_Consigne_
Mettez à jour le passage du texte sur Keolis qui va de « S'agissant de la » jusqu'à « la collectivité locale. » en y remplaçant « opérateur » par « exploitant », puis redonnez ce passage en entier.

_Texte à lire_
:::

Keolis est un groupe spécialisé dans les mobilités partagées dont le chiffre d'affaires s'élève à environ 6 milliards d'euros : un peu plus de 3 milliards d'euros en France, dont environ 1,9 milliard pour le seul transport urbain.
Keolis est l'opérateur de 86 réseaux payants pour des métropoles comme Lyon, Lille et Bordeaux, mais aussi des agglomérations plus petites comme Morlaix ; nous opérons également 5 réseaux gratuits pour de petites collectivités : Châteauroux, qui est la plus importante et a choisi la gratuité totale en 2001, Chantilly et Pont-Sainte-Maxence dans l'Oise, Vitré en Ille-et-Vilaine et Nyons dans la Drôme.
S'agissant de la gratuité, le premier point essentiel à prendre en compte est qu'elle relève, comme toutes les problématiques de tarification, d'une décision de l'autorité organisatrice. En tant qu'opérateur, nous exploitons un réseau selon les conditions que cette autorité organisatrice a déterminées, même s'il est gratuit ou pratique une tarification sociale. J'insiste sur ce point car, en tant qu'opérateur, nous pouvons vous présenter un retour d'expérience et vous faire part de plusieurs idées, mais la responsabilité de la tarification n'incombe qu'à la collectivité locale.
En général, la première raison mise en avant pour le passage à la gratuité concerne la réduction de la part modale de la voiture, et les nuisances qui y sont associées - pollution et congestion. Pourtant, et même si peu d'études précises sont disponibles, on constate souvent que, en pratique, la part modale de la voiture individuelle baisse très peu.
À Châteauroux, où nous avons un recul de 17 ans, le report modal de la voiture individuelle vers les transports collectifs a été très faible - entre 1 et 2 points. Si la fréquentation sur le réseau a été multipliée par trois, c'est essentiellement en raison du report des personnes qui pratiquaient la marche à pied ou le vélo, et de l'intensification des voyages des personnes qui utilisaient déjà les transports en commun. Il faut tout de même noter que la congestion n'est pas un problème majeur à Châteauroux.

:::

_Données fournies_
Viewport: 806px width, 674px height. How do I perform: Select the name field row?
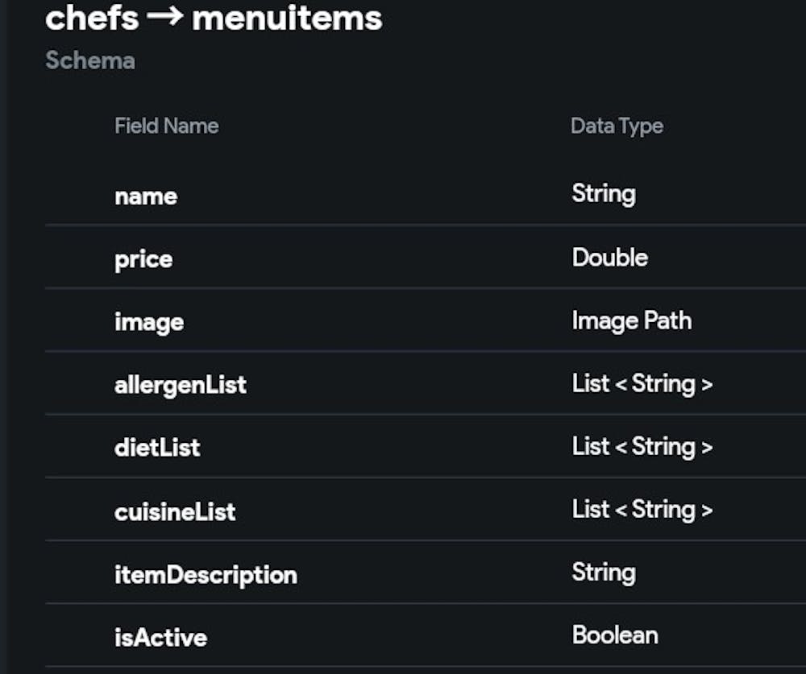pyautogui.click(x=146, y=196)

:::

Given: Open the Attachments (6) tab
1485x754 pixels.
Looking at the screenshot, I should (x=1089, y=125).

:::

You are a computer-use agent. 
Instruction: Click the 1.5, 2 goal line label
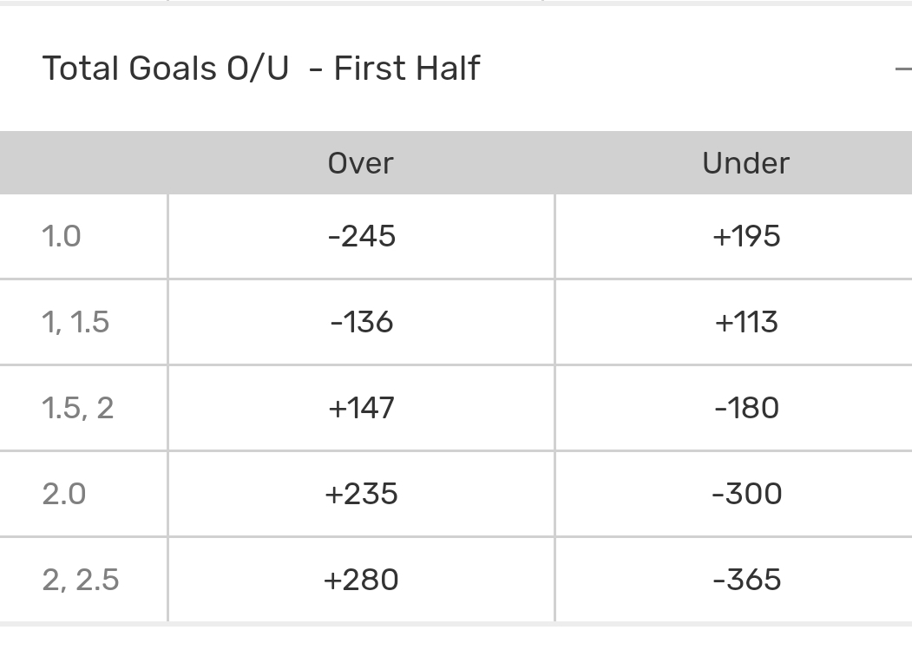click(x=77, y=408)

:::

_Réponse_
S'agissant de la gratuité, le premier point essentiel à prendre en compte est qu'elle relève, comme toutes les problématiques de tarification, d'une décision de l'autorité organisatrice. En tant qu'exploitant, nous exploitons un réseau selon les conditions que cette autorité organisatrice a déterminées, même s'il est gratuit ou pratique une tarification sociale. J'insiste sur ce point car, en tant qu'exploitant, nous pouvons vous présenter un retour d'expérience et vous faire part de plusieurs idées, mais la responsabilité de la tarification n'incombe qu'à la collectivité locale.